Investigating Rate of Change and Slope through Similar Triangles

Exercise Prompt: Students were asked to identify which item costs more per pound based on a provided graph comparing peas and cabbage.
Graphical Analysis of Costs: - The x-axis represents the weight in pounds. - The y-axis represents the cost in dollars. - Observation: As the value on the x-axis (pounds) increases, the cost increases for both items. - Comparing Slopes: - One student, Parker, initially suggested cabbage might cost more because the line "sloped more towards the pounds." - Another student, Tran, correctly identified that peas cost more. This is because, at any given point on the x-axis, the slope for the peas line is higher on the cost range. - Conclusion: At the same poundage (weight), the cost for peas is higher than the cost for cabbage because the line for peas is "taller" or steeper on the vertical axis.

Methods for Graphing Linear Equations: - Function Tables: Using structured tables to organize inputs and outputs. - Ordered Pairs: Using the notation $(x, y)$ to determine specific points on the x-axis and y-axis.
Slope as a Mathematical Concept: - Slope can be expressed as a fraction. - It is defined as a number over a number, representing the ratio of "rise over run."

Objective: To understand why the slope is consistent between any two distinct points on a non-vertical line.
Similar Triangles: - Similarity: Triangles are considered similar if they are proportional. - Proportionality: This means that if a shape is enlarged or shrunk, it remains the same as the original triangle in terms of its ratios and angles.
Linear Characteristics: - Vertical Lines: Described as lines that are "straight up and down." - Non-vertical Lines: On these lines, the distance and ratio between any two points remain constant, which will be demonstrated using similar triangles.

The Origin: - Defined as the point where the x-axis and y-axis meet. - The ordered pair for the origin is $(0, 0)$ .
Equation Structures: - Through the Origin: The equation is represented as $y = mx$ . - Not through the Origin: The equation is represented as $y = mx + b$ .

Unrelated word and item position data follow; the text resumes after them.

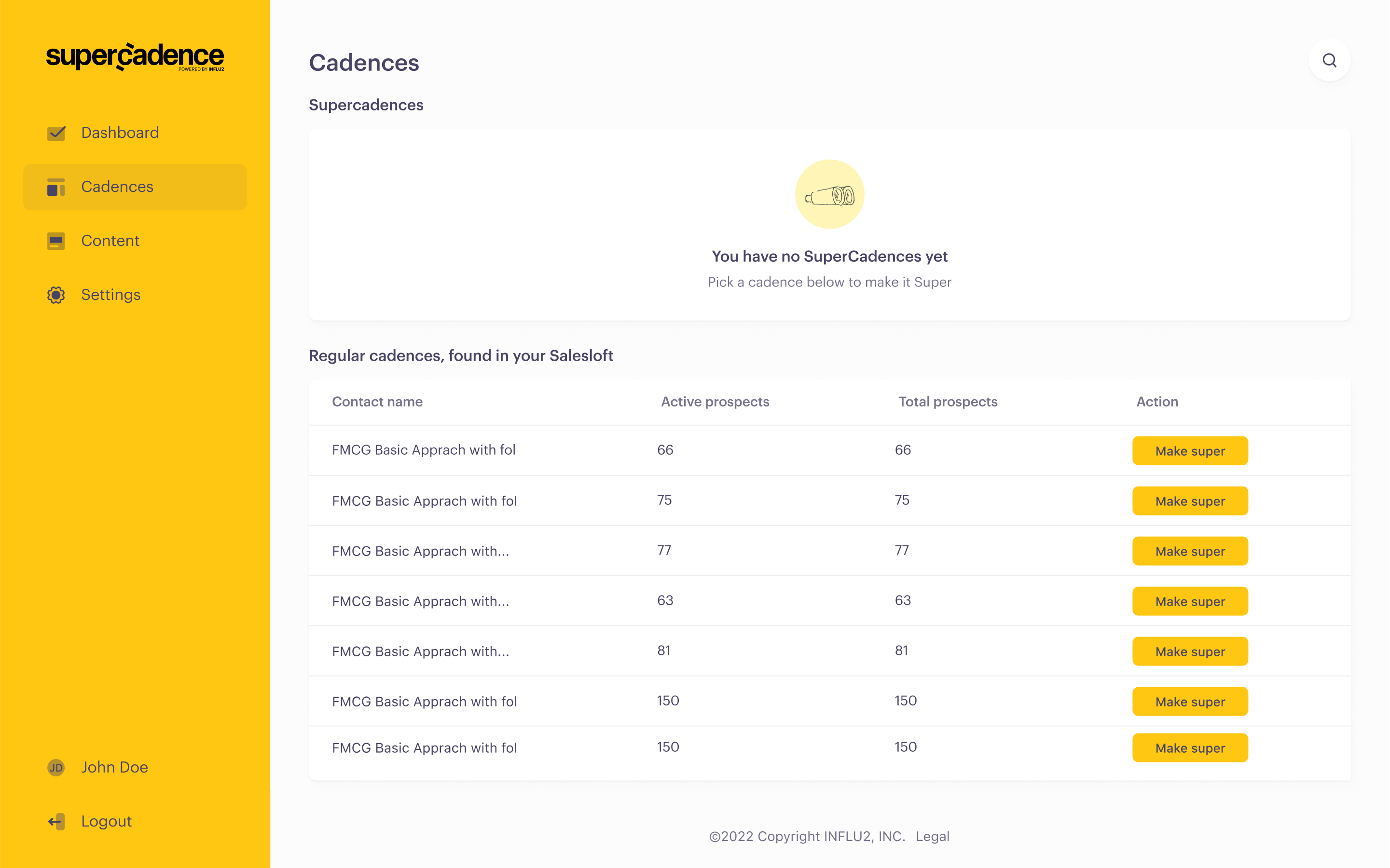
Task: Click the Content card icon
Action: [x=55, y=241]
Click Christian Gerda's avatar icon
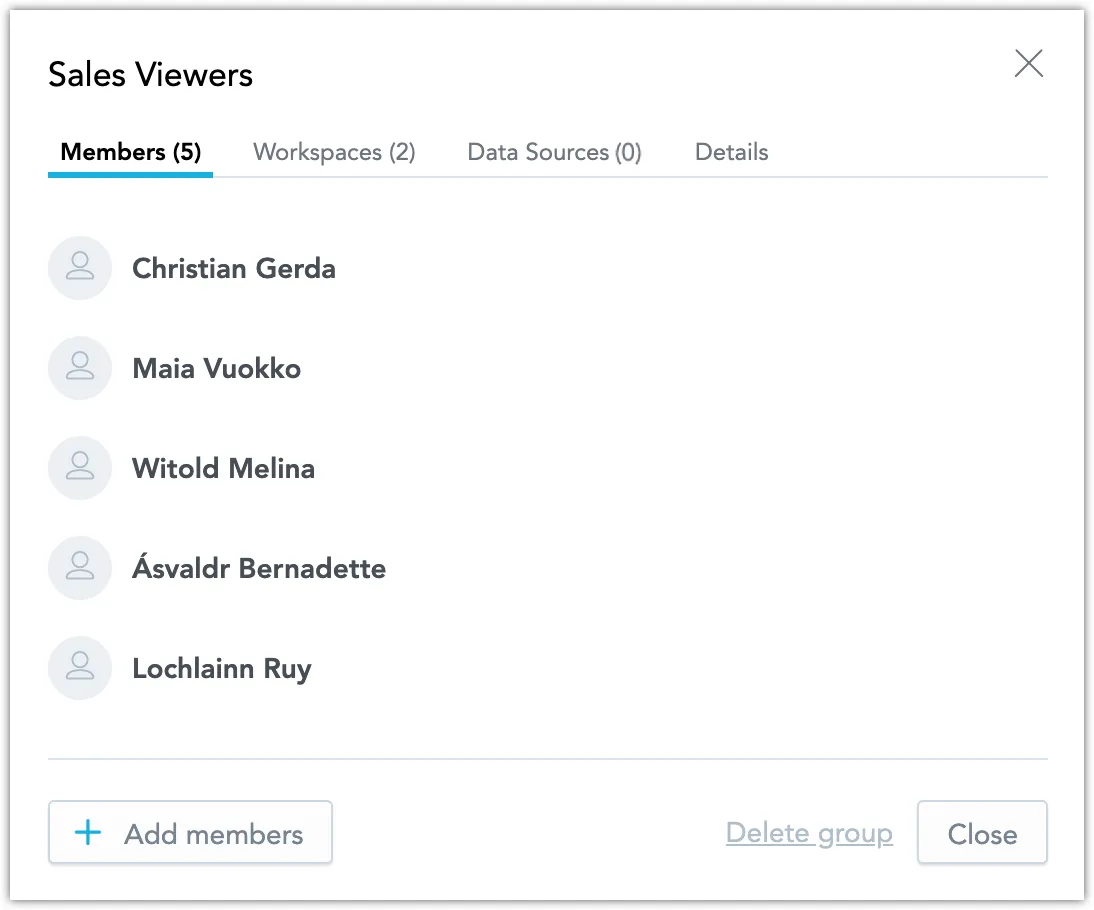 [80, 268]
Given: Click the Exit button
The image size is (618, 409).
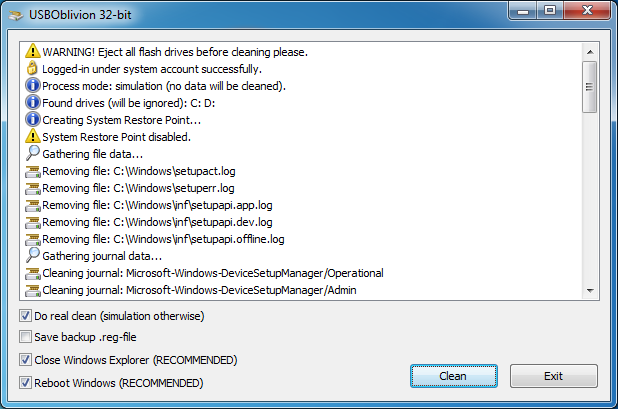Looking at the screenshot, I should click(553, 376).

Context: The class explored real-world examples of music (e.g., in the car, elevators, at home, at dances, and in stores) to frame an investigation into CD pricing.
Task Objective: Evaluate the relationship between the number of CDs purchased and the total cost. - Graph Data: The graph reflects the average cost of music CDs. - Specific Data Points Discussed: - $2$ CDs cost $\$30$ . - $4$ CDs cost $\$60$ . - $5$ CDs cost $\$75$ . - $6$ CDs cost $\$90$ (determined by finding the midpoint between $\$80$ and $\$100$ , or following the established interval). - $8$ CDs cost $\$120$ .
Calculating the Unit Rate: - Definition: The unit rate is the cost for exactly one item (e.g., "per pound" or "per item"). - Calculation Method: To find the unit rate of CDs, one can divide the total cost by the number of CDs. - Example: $\frac{30}{2} = 15$ . - The findings suggest a unit rate of $\$15$ per CD.
Validation: This unit rate should remain consistent across different points on the graph (e.g., $\frac{120}{8} = 15$ ; $\frac{60}{4} = 15$ ).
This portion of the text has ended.